Now, meet 25-year-old Keith Wasserman, Damian Langere, 29, and Evan Rock, 24, principals of Gelt, Inc. Founded about a year ago, the Tarzana-based boutique commercial real estate firm specializes in retail, industrial and multi-family properties.

“Some of the most successful companies were started in recessions,” said Langere, co-founder of Gelt. “We’re trying to build something that’s fresh and new.”

They’re all newbies to the commercial real estate business, and in my opinion, the embodiment of that bright-eyed entrepreneurial spirit. And youth and ambition aside, they’re not just all talk.

The trio has closed 10 transactions since December 2008, formed a staple group of mentors, and attracted $2.5 million in investment capital. The capper, and testament to their entrepreneurial drive, is they all still live with their parents in order to re-invest money back into the business.

Gelt has acquired nine four-plexes and one 78-unit apartment complex in Bakersfield. Most of the transactions are REO properties. And after the purchase, the company rehabilitates the buildings, leases them out, and works with a third party property manager.

They are purchasing most of the properties in all-cash transactions, and said they hope to double or triple the number of properties in their portfolio in 2010. And if you haven’t figured it out yet, the term “gelt” is Yiddish for money.

“The main goal of Gelt, Inc. is to provide affordable housing,” said Wasserman, co-founder. Returns for investors have also been solid. For now the company is focusing on Bakersfield but would eventually like to expand into other markets.
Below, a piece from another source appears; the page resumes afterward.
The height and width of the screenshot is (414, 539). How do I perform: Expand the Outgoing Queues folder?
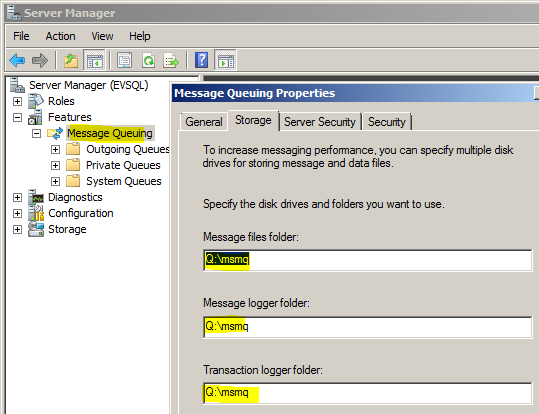(55, 150)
The group is also tech savvy. They have a web site and use blogs, quirky videos of their due diligence process, Google Docs, social networking, iPhones and BlackBerrys to keep investors in the loop and market the company. They are also hosting regular investor seminars.
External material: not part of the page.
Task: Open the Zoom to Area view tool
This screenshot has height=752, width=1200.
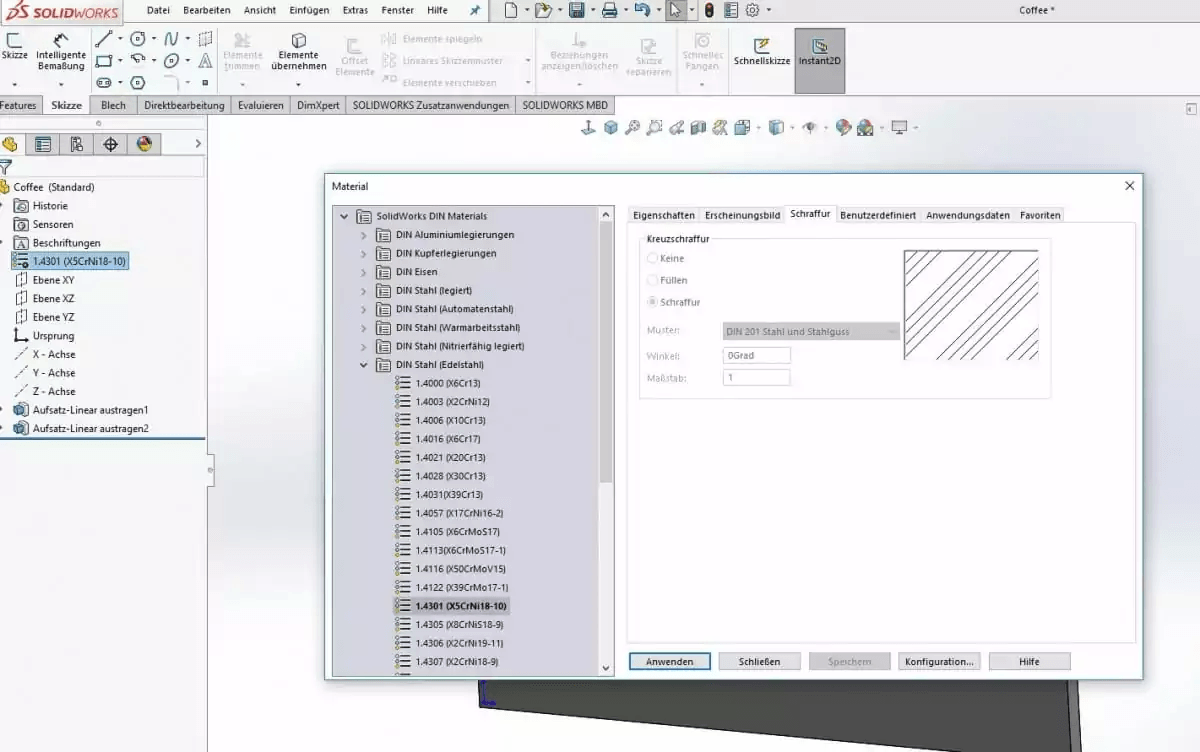Action: pos(653,127)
And they’ve managed –with some help from Wasserman’s father – to attract a large percentage of international investors.

“I want us to push the limits of how we brand this company,” said Wasserman, adding he wants Gelt to be the type of business where investors and clients always have access to the CEO and other principals. And he wants the business to be transparent.

The company is the brainchild of Wasserman. In 2004 he launched a general merchandising business on the Internet, which he said was one of the top 500 eBay sites. Then he worked in the property management business and eventually obtained his brokers license.

A couple years ago he and Langere, his cousin, teamed-up to form Gelt. Langere eventually quit his job as an environmental consultant, and the duo put up their own capital to buy the company’s first property. Then they brought on Rock, who worked for a brief time with a commercial brokerage, as VP of operations.

And the Gelt guys are getting plenty of guidance in how to grow the business and navigate the commercial real estate market from the “grey hairs.”

Wasserman’s father, prominent Valley lawyer Steve Wasserman, Adrian Goldstein and Robert Hernandez, are mentoring the youngsters. All are experienced real estate investors. And Wasserman Sr. and Goldstein have invested in some of Gelt’s properties.

“I can only speak about Keith, but I’ve seen a transformation in him from a college graduate to a real estate entrepreneur,” said Wasserman Sr. “They’ve got the business going. And they call me all the time because everything is a new experience for them.”

Why would an investor trust his/her money with Gelt, Inc.?

He said Wasserman Jr., Langere and Rock work 24/7. They’re constantly performing due diligence, rehabilitating properties and attracting new investors. They have a lot of good resources to use and have made a good name for themselves in the Bakersfield market.

“It’s very hard work and they probably look at dozens of properties before they get their hands on one,” said Wasserman Sr. What about the issue of them still living at home –Keith and Damian both live with Wasserman Sr.? “They’re up in Bakersfield a lot, and it gives them easy access to me.”